• _EXERCISE_
Every entry needs to be written out again exactly.

• _INFORMATION SUPPLIED_
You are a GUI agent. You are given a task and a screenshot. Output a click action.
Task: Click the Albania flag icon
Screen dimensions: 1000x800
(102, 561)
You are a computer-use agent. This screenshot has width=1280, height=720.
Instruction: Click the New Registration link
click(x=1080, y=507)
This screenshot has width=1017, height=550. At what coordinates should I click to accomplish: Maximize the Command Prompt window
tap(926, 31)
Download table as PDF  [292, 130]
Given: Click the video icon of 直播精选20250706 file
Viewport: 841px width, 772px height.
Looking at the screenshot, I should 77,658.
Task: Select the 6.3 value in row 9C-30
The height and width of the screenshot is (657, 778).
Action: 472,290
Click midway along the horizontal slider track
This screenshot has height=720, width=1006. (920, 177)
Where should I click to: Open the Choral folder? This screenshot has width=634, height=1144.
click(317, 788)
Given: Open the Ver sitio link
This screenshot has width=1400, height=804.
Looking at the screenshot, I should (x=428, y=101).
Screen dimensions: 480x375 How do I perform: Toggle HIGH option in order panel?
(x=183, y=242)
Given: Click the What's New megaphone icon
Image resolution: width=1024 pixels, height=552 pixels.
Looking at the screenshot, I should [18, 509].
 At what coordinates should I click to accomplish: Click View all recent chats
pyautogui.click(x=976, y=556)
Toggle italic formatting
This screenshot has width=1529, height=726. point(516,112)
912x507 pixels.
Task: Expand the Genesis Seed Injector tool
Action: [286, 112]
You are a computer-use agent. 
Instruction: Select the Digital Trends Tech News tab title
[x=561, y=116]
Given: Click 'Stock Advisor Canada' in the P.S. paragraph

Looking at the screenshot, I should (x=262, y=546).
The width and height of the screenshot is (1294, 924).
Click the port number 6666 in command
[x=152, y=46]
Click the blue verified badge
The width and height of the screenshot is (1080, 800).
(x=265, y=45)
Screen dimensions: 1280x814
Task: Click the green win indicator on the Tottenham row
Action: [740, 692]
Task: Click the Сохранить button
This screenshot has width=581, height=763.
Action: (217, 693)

• _RESULT FOR THIS EXERCISE_
You are a GUI agent. You are given a task and a screenshot. Output a click action.
Task: Click the Albania flag icon
Screen dimensions: 1000x800
(102, 561)
You are a computer-use agent. This screenshot has width=1280, height=720.
Instruction: Click the New Registration link
click(x=1080, y=507)
This screenshot has width=1017, height=550. At what coordinates should I click to accomplish: Maximize the Command Prompt window
tap(926, 31)
Download table as PDF  [292, 130]
Given: Click the video icon of 直播精选20250706 file
Viewport: 841px width, 772px height.
Looking at the screenshot, I should 77,658.
Task: Select the 6.3 value in row 9C-30
The height and width of the screenshot is (657, 778).
Action: 472,290
Click midway along the horizontal slider track
This screenshot has height=720, width=1006. (920, 177)
Where should I click to: Open the Choral folder? This screenshot has width=634, height=1144.
click(317, 788)
Given: Open the Ver sitio link
This screenshot has width=1400, height=804.
Looking at the screenshot, I should (x=428, y=101).
Screen dimensions: 480x375 How do I perform: Toggle HIGH option in order panel?
(x=183, y=242)
Given: Click the What's New megaphone icon
Image resolution: width=1024 pixels, height=552 pixels.
Looking at the screenshot, I should [18, 509].
 At what coordinates should I click to accomplish: Click View all recent chats
pyautogui.click(x=976, y=556)
Toggle italic formatting
This screenshot has width=1529, height=726. point(516,112)
912x507 pixels.
Task: Expand the Genesis Seed Injector tool
Action: [286, 112]
You are a computer-use agent. 
Instruction: Select the Digital Trends Tech News tab title
[x=561, y=116]
Given: Click 'Stock Advisor Canada' in the P.S. paragraph

Looking at the screenshot, I should (x=262, y=546).
The width and height of the screenshot is (1294, 924).
Click the port number 6666 in command
[x=152, y=46]
Click the blue verified badge
The width and height of the screenshot is (1080, 800).
(x=265, y=45)
Screen dimensions: 1280x814
Task: Click the green win indicator on the Tottenham row
Action: [740, 692]
Task: Click the Сохранить button
This screenshot has width=581, height=763.
Action: (217, 693)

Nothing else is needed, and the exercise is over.